While I debate what Christmas song to post for this fine yet chilly Christmas Eve, I’m gonna tackle Nine Inch Nails’ final performance of the “Cold and Black and Infinite” tour. This was the last of a six night stand at the Hollywood Palladium in Los Angeles on 12.15.18. It’s taken me a little time to get around to this post … you know, the holidays and stuff.
Admittedly, I wasn’t planning to go a second time, after catching them on the first of the six. But after seeing their ever-changing setlists, where you could hear just about anything NIN felt like playing, I couldn’t resist. My only regret is not catching their third show, which focused on material pre-1995. That would’ve been perfect. So I went with the next best pick, which was the last and final performance of the tour. I figured, if anything crazy was going to happen, that would be the one.
Well, as fate would have it, it wasn’t all that crazy. In fact, it was mostly straightforward and surprisingly introspective. Trent Reznor spoke a lot about past troubles and moving beyond dark places. And there was a lot of sincere thanks to the fans for sticking with them for three decades. Yeah, that’s right, 30 frackin’ years and counting.
But that doesn’t mean things didn’t get intense. In fact, they kicked the show off with a powerhouse selection of “Broken” and “Downward Spiral” material, starting with a “Pinion” intro and segueing straight into “Wish.”
Nine Inch Nails perform “Pinion” & “Wish” @ the Hollywood Palladium on 12.15.18.

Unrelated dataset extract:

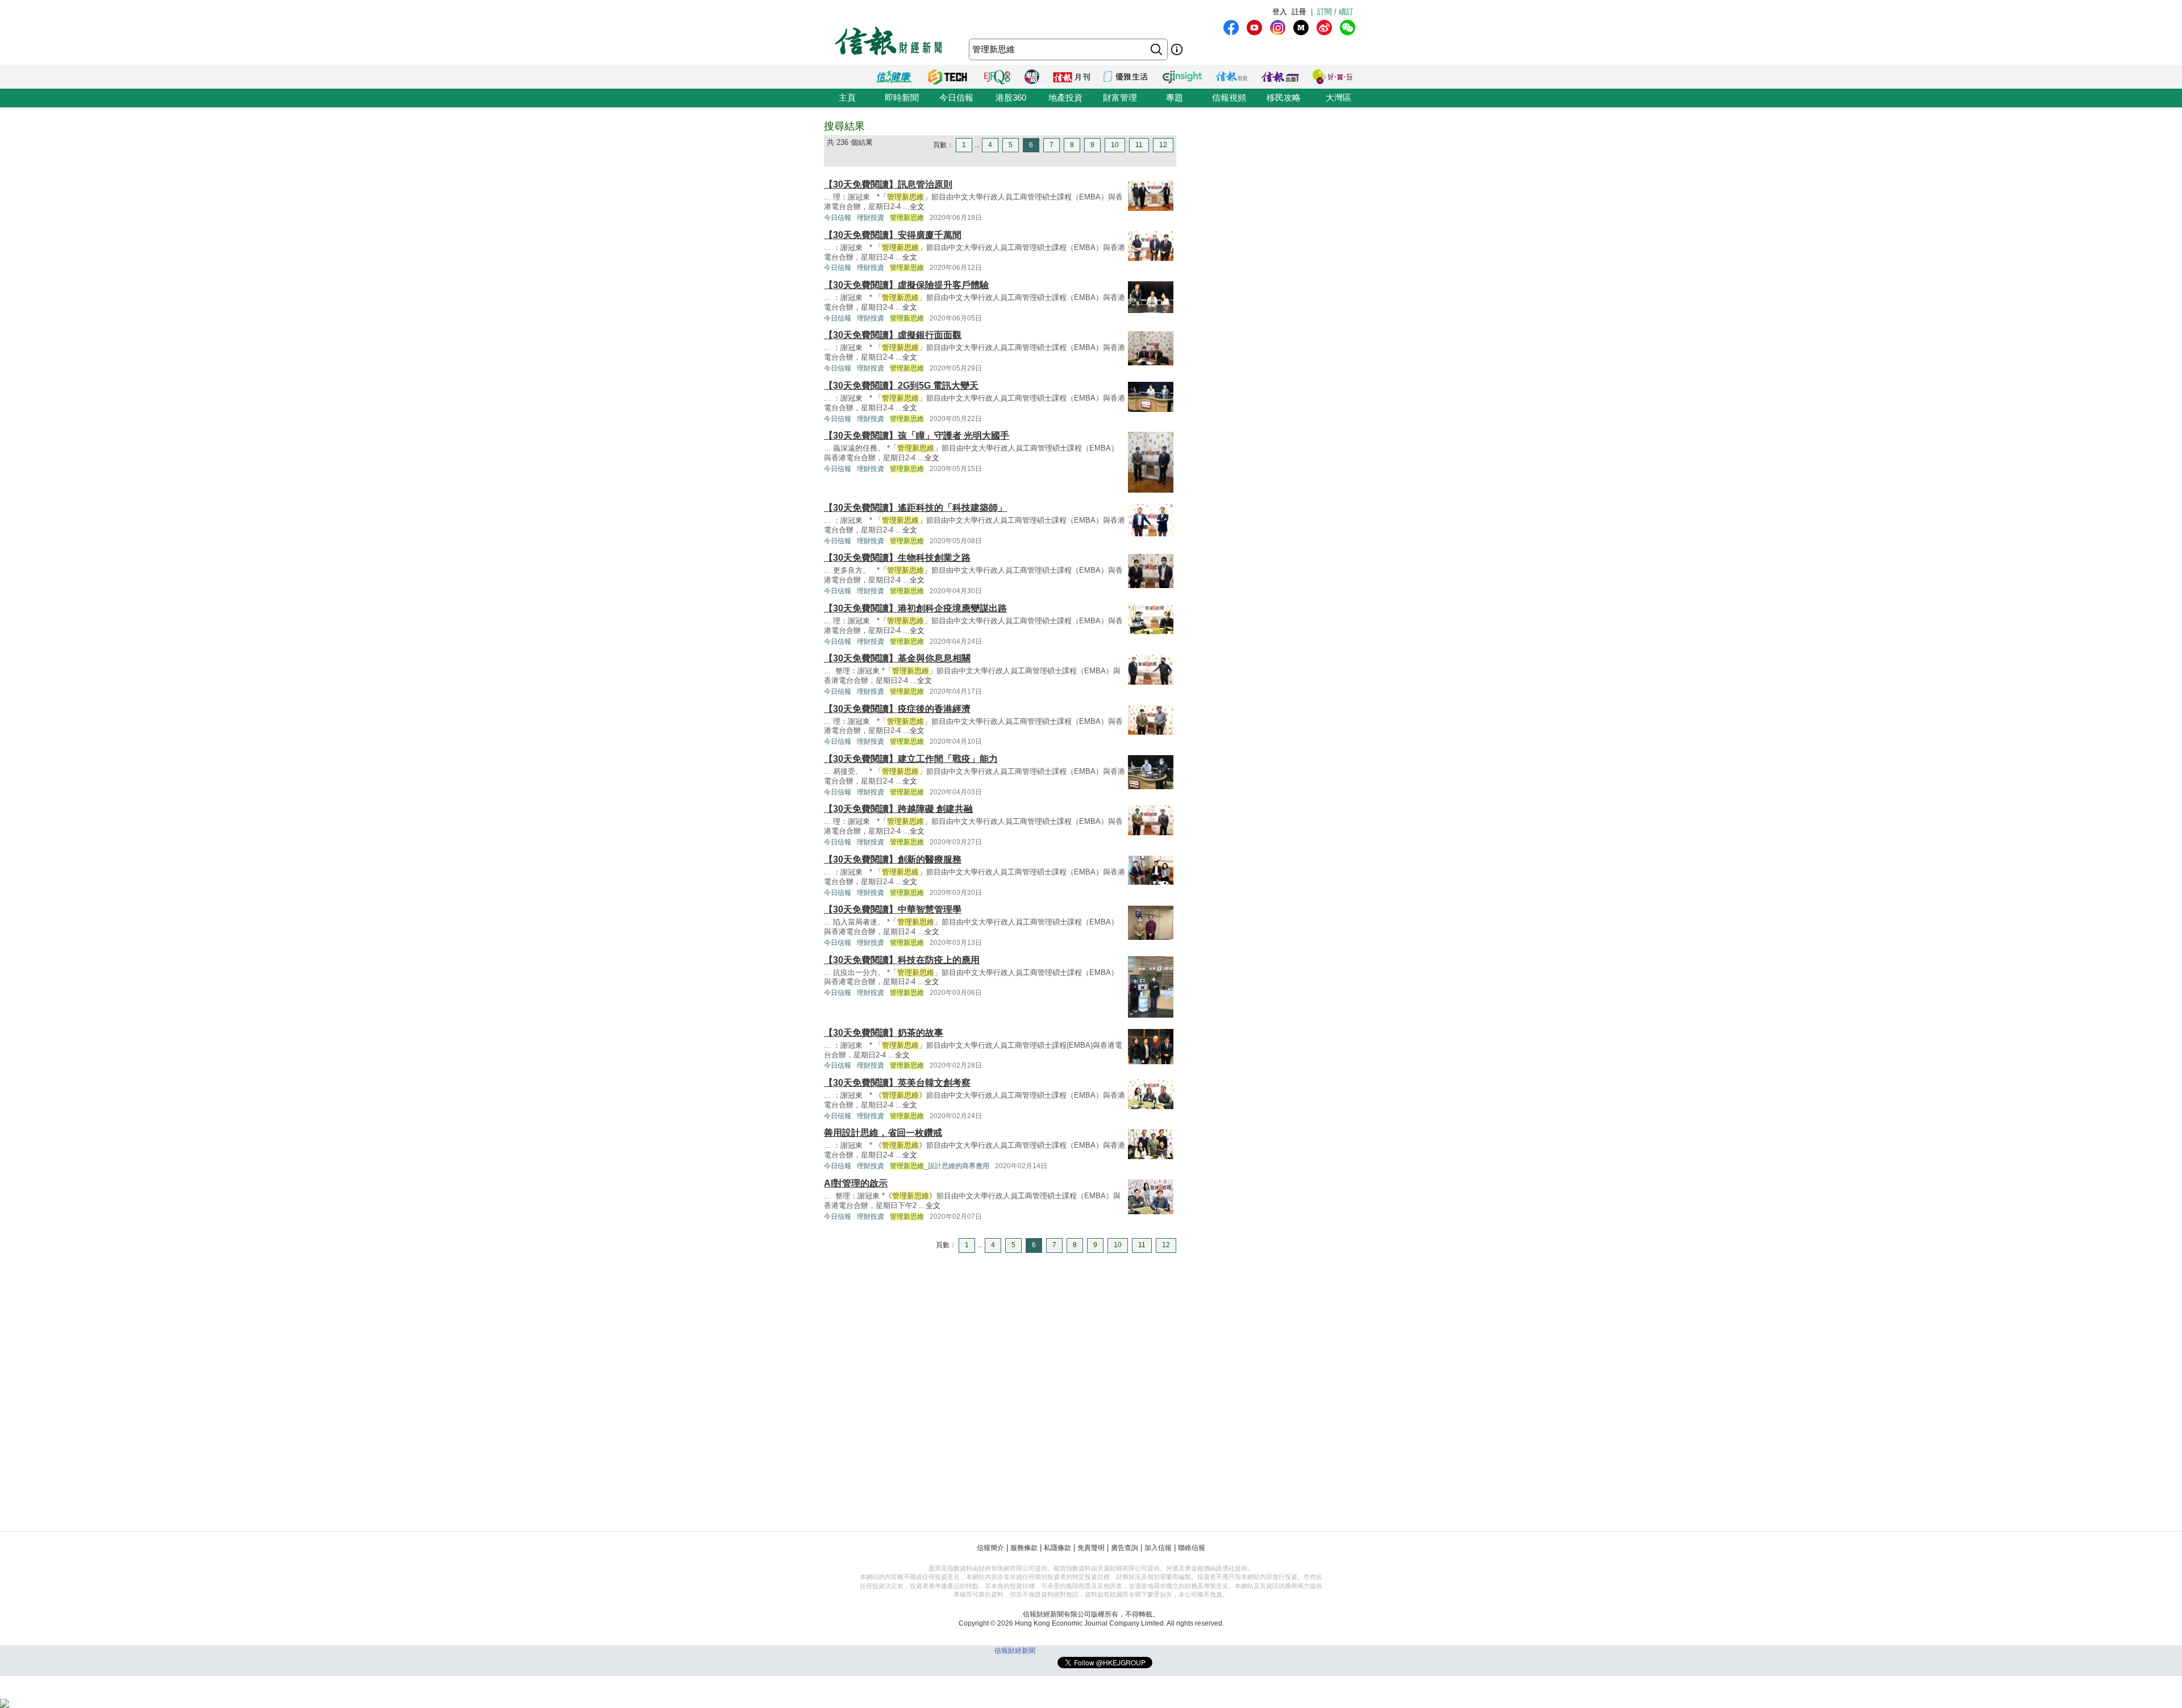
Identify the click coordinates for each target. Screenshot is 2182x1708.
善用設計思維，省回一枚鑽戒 (883, 1133)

There was a big chunk of new material from “Bad Witch” and “Add Violence,” including the tracks “This Isn’t the Place,” where Trent slowed the pace momentarily, and “Over and Out,” which punctuated the encore, prior to the requisite “Hurt.”
Nine Inch Nails perform “This Isn’t the Place” @ the Hollywood Palladium on 12.15.18.
Nine Inch Nails perform “Over and Out” @ the Hollywood Palladium on 12.15.18.
We even got a David Bowie cover, “I’m Afraid of Americans,” which NIN originally collaborated on the remixes. Curiously, this one seems more relevant now than ever.
Nine Inch Nails perform “I’m Afraid of Americans” @ the Hollywood Palladium on 12.15.18.
And Trent’s wife Mariqueen Maandig returned for a trio of How to Destroy Angels tracks, two of which differed from the first show. They performed “BBB,” and the one that put a smile on my face, “Ice Age.” The latter is one my favorite HTDA tracks, because it’s so darn quirky.
Nine Inch Nails cover How to Destroy Angels’ “Ice Age” @ the Hollywood Palladium on 12.15.18.
Nine Inch Nails cover How to Destroy Angels’ “BBB” @ the Hollywood Palladium on 12.15.18.
And finally, we got four songs from “The Fragile,” three of which they performed during the encore. Interesting that NIN would chose to end their tour on a more somber note. But at this point, it felt as if Trent and co. were less concerned about ending big, and more interested in reflecting on where they’ve been and where they are.
Fair enough. The entire tour points to an exploration of their entire catalogue, changing up the setlist and performing tracks that haven’t seen the stage in many years, or in some cases, not at all. So to conclude with “The Fragile” makes a sort of sense. “Even Deeper” and “Just Like You Imagined” were part of the encore, and “The Big Come Down” arrived midway through the set.
Nine Inch Nails perform “Even Deeper” @ the Hollywood Palladium on 12.15.18.
Nine Inch Nails perform “Just Like You Imagined” @ the Hollywood Palladium on 12.15.18.
Nine Inch Nails perform “The Big Come Down” @ the Hollywood Palladium on 12.15.18.
When all was said and done, I have to say that I still miss some of the older material. I would’ve loved more “Pretty Hate Machine,” or some alternate tracks from “Broken.” But what we got was pretty great, and ultimately, unique to this particular night.
And I might add, NIN have never sounded tighter and looser at the same time . Their performance was flawless, even at its most spontaneous moments. It really felt like they could play anything, and it would sound incredible.
At the end, Trent said they’d be taking a break, but they’d definitely be back. I don’t know if we’ll ever get a tour as unique as this one. But at 30 years and counting, it feels like Nine Inch Nails are just getting started.